# DIY Gold testing kits?



## pudi.dk (Oct 27, 2011)

So the way gold karat is tested at home is with these small squeeze bottles of testing solutions. To test your gold you polish a bit of gold off the item, then drop different the different solutions on the gold dust. When the gold gets darker, you got a hint on the karat, depending on the solution that turned it dark.

Now my question is, does anyone know what these solutions contain? They mostly come in kits for testing "10K, 14K, 18K, 22K" this one.

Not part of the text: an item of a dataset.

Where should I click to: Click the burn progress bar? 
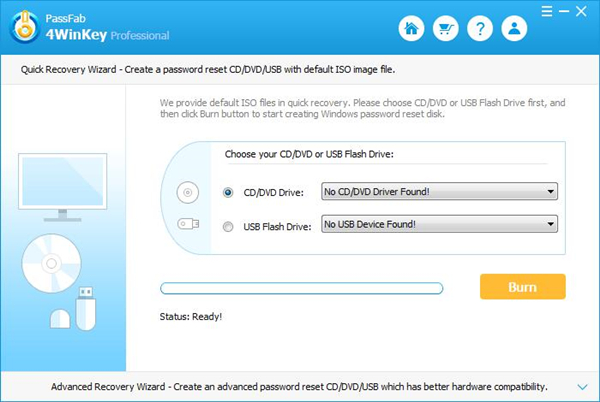pyautogui.click(x=301, y=288)
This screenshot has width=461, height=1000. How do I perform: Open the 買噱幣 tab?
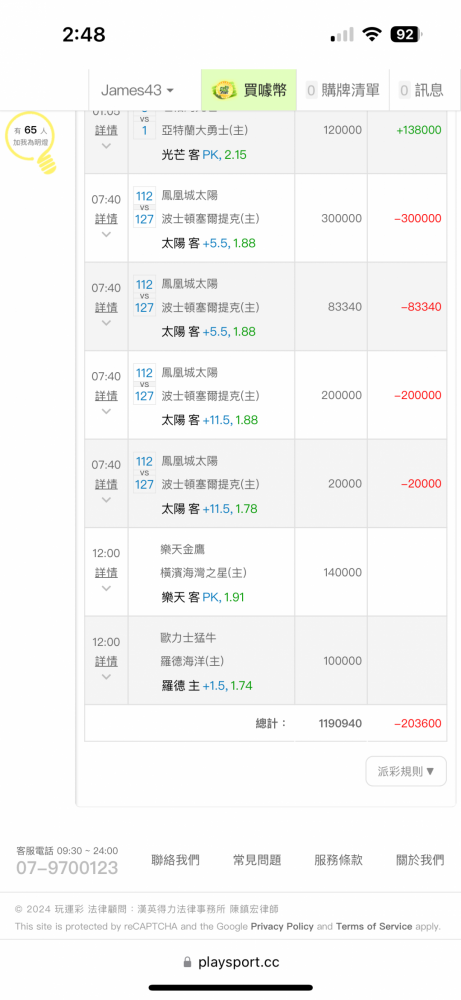(x=249, y=90)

I am mostly interested in the gold tests, not the platinum and silver, however these might be useful too. Seem to contain nitric acid for the 10 and 14K, and nitric+HCl in the 18 and 22K. Does anyone know the concentration for these, as it seem like a ripoff to BUY these instead of making them myself. :lol:


----------



## jimdoc (Oct 27, 2011)

That info is on the forum somewhere.

Jim


----------



## philddreamer (Oct 27, 2011)

Check here:
http://goldrefiningforum.com/phpBB3/viewtopic.php?f=49&t=8477&hilit=gold+testing+kits

P.S. Yeap the recipe is there! 8)


----------



## INDY864 (Oct 27, 2011)

pudi.dk said:


> So the way gold karat is tested at home is with these small squeeze bottles of testing solutions. To test your gold you polish a bit of gold off the item, then drop different the different solutions on the gold dust. When the gold gets darker, you got a hint on the karat, depending on the solution that turned it dark.
> 
> Now my question is, does anyone know what these solutions contain? They mostly come in kits for testing "10K, 14K, 18K, 22K" this one.
> 
> I am mostly interested in the gold tests, not the platinum and silver, however these might be useful too. Seem to contain nitric acid for the 10 and 14K, and nitric+HCl in the 18 and 22K. Does anyone know the concentration for these, as it seem like a ripoff to BUY these instead of making them myself. :lol:


Hey Guy,
Go to this YouTube http://www.youtube.com/watch?v=igaPX22D1CQ . Its a great video. I spent 15 bucks for the kit and a stone on ebay. I just got it. After reading the post on hitting garage sales, I went out to the butt kickin machine and pulled the cord. Its a great way to pick up some scrap. I think it's A/R.
Check out the video then go play.
indy864.


----------